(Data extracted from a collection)
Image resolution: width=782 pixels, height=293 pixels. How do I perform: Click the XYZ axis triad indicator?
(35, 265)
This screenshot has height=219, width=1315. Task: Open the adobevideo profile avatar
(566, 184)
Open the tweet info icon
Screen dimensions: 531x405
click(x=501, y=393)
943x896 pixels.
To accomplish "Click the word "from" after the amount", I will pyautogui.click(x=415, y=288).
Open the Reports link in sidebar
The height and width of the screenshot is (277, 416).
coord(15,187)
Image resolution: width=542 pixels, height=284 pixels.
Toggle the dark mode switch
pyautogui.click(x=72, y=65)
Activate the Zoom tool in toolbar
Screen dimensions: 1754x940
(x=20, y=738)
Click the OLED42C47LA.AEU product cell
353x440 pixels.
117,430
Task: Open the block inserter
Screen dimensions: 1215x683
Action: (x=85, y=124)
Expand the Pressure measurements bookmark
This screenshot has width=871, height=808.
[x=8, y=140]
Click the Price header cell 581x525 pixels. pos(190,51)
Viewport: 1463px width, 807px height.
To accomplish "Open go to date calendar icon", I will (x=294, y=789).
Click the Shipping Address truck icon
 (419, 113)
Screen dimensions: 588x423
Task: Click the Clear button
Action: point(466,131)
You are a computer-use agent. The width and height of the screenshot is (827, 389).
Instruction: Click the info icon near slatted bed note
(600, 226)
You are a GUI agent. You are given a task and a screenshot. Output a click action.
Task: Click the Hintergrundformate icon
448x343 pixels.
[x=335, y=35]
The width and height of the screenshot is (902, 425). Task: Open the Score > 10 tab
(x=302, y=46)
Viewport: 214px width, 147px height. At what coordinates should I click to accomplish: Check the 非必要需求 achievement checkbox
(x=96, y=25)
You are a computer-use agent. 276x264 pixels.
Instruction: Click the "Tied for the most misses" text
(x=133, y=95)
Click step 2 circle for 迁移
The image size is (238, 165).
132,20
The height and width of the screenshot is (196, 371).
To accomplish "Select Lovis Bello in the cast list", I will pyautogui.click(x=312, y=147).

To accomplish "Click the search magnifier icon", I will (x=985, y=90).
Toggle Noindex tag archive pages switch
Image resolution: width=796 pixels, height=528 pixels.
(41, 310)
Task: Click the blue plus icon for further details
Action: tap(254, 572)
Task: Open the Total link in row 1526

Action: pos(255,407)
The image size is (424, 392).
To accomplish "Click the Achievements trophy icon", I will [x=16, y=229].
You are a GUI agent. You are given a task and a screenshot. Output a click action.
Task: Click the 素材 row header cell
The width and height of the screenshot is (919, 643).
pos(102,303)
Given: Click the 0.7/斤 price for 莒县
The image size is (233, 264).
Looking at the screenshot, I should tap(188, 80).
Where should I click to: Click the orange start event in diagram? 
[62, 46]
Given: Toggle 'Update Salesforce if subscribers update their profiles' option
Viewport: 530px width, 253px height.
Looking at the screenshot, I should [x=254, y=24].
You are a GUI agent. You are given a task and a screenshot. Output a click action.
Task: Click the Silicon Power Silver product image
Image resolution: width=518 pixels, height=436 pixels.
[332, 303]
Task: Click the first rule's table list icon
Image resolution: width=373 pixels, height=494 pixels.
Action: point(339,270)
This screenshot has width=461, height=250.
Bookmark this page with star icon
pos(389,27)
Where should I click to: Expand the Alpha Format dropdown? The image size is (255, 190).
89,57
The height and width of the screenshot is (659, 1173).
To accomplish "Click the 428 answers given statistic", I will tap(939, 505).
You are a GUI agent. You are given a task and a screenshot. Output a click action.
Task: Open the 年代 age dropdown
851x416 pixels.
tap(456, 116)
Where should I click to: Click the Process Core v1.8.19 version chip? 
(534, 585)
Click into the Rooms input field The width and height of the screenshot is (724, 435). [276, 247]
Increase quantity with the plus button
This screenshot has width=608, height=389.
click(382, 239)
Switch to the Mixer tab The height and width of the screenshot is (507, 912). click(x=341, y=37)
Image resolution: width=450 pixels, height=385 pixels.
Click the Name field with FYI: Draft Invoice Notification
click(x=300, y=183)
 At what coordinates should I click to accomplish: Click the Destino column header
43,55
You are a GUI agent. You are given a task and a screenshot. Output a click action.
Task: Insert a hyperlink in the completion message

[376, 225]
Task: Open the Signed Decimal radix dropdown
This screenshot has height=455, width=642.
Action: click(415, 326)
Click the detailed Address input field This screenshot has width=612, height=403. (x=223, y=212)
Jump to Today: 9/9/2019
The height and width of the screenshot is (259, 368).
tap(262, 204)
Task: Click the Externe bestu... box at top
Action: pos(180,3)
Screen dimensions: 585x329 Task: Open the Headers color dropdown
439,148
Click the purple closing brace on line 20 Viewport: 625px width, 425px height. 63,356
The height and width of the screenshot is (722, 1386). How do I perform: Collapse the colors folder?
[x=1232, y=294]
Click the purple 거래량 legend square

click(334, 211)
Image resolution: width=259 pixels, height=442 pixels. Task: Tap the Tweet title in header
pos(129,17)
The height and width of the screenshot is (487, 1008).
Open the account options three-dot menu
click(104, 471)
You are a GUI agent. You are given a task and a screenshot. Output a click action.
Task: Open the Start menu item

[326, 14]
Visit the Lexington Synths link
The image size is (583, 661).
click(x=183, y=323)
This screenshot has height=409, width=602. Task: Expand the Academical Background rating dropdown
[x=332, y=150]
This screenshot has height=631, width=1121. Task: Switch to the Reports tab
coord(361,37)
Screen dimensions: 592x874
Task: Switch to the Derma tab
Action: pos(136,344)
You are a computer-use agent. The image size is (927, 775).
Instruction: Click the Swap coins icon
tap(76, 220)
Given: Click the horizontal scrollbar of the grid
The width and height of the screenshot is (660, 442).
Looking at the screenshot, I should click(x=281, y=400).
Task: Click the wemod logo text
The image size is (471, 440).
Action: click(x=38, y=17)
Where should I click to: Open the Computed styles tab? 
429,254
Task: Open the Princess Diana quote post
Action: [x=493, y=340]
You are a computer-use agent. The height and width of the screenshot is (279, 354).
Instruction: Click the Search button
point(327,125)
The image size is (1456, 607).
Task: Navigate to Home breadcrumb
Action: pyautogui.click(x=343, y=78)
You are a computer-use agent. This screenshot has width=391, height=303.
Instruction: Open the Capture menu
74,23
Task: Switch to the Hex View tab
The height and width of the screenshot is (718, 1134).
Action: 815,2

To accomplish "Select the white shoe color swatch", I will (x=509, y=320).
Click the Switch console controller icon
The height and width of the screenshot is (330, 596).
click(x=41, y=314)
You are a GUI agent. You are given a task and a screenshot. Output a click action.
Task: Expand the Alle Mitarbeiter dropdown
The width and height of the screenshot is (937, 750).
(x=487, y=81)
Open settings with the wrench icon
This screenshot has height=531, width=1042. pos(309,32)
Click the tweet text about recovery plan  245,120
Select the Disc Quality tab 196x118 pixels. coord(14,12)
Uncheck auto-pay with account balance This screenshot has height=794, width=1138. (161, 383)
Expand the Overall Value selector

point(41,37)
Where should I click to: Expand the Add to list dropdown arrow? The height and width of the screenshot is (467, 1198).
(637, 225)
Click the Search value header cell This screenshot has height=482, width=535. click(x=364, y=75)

What you should do :: Where a line in the records above contains the string "cell", copy that line.

Exercise response ::
Click the OLED42C47LA.AEU product cell
Click the Price header cell 581x525 pixels. pos(190,51)
Task: Click the 素材 row header cell
Click the Search value header cell This screenshot has height=482, width=535. click(x=364, y=75)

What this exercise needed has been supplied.